Re: [PATCH v3 6/6] arm64: mm: implement the architecture-specific test_and_clear_young_ptes()

From: David Hildenbrand (Arm)

Date: Mon Mar 09 2026 - 10:45:08 EST


On 3/6/26 07:43, Baolin Wang wrote:
> Implement the Arm64 architecture-specific test_and_clear_young_ptes() to enable
> batched checking of young flags, improving performance during large folio
> reclamation when MGLRU is enabled.
>
> While we're at it, simplify ptep_test_and_clear_young() by calling
> test_and_clear_young_ptes().
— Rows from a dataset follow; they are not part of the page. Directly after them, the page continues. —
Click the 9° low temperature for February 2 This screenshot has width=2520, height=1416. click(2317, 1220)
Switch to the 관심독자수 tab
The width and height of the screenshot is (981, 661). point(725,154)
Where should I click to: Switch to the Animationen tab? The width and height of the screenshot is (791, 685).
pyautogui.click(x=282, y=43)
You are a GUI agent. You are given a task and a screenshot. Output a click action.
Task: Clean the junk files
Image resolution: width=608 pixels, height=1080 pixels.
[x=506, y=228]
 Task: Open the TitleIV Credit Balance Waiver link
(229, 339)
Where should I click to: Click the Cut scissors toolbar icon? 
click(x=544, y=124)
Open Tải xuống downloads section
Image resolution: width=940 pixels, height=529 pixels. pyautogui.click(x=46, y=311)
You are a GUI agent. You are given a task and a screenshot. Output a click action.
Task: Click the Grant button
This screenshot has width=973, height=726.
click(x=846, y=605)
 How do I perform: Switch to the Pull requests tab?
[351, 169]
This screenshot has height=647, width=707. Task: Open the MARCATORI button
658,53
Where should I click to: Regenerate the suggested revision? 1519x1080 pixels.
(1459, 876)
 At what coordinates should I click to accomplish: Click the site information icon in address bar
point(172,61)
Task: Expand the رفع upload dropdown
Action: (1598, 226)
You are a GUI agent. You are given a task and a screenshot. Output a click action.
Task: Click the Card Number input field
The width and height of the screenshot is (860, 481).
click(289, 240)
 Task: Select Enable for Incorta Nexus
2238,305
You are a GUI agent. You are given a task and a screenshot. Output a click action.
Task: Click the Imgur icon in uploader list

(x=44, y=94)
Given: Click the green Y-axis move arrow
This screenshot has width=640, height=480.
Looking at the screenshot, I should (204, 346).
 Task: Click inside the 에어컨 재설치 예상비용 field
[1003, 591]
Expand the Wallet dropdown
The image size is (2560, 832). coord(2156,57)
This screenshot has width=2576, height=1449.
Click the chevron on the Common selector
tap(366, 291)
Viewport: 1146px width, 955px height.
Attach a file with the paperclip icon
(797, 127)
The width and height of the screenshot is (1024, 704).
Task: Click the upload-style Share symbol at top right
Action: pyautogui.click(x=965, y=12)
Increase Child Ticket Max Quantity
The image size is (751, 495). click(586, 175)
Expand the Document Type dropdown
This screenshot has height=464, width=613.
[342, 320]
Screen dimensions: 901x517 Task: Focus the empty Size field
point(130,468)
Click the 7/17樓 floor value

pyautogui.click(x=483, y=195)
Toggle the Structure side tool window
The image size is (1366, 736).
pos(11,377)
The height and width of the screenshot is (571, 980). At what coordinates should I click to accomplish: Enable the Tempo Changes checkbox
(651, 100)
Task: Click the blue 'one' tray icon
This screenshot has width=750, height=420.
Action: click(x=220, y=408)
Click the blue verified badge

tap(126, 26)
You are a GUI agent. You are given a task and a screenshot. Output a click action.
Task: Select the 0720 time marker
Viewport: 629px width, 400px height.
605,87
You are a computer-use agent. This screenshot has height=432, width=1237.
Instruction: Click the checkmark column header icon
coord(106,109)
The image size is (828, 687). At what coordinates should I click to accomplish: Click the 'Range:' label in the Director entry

Since callers guarantee that PTEs are present
> before calling these functions, we can use pte_cont() to check the CONT_PTE
> flag instead of pte_valid_cont().
>
> Performance testing:
> Enable MGLRU, then allocate 10G clean file-backed folios by mmap() in a memory
> cgroup, and try to reclaim 8G file-backed folios via the memory.reclaim interface.
> I can observe 60%+ performance improvement on my Arm64 32-core server (and about
> 15% improvement on my X86 machine).
>
> W/o patchset:
> real 0m0.470s
> user 0m0.000s
> sys 0m0.470s
>
> W/ patchset:
> real 0m0.180s
> user 0m0.001s
> sys 0m0.179s
>
> Reviewed-by: Rik van Riel <riel@xxxxxxxxxxx>
> Signed-off-by: Baolin Wang <baolin.wang@xxxxxxxxxxxxxxxxx>
> ---

Reviewed-by: David Hildenbrand (Arm) <david@xxxxxxxxxx>

--
Cheers,

David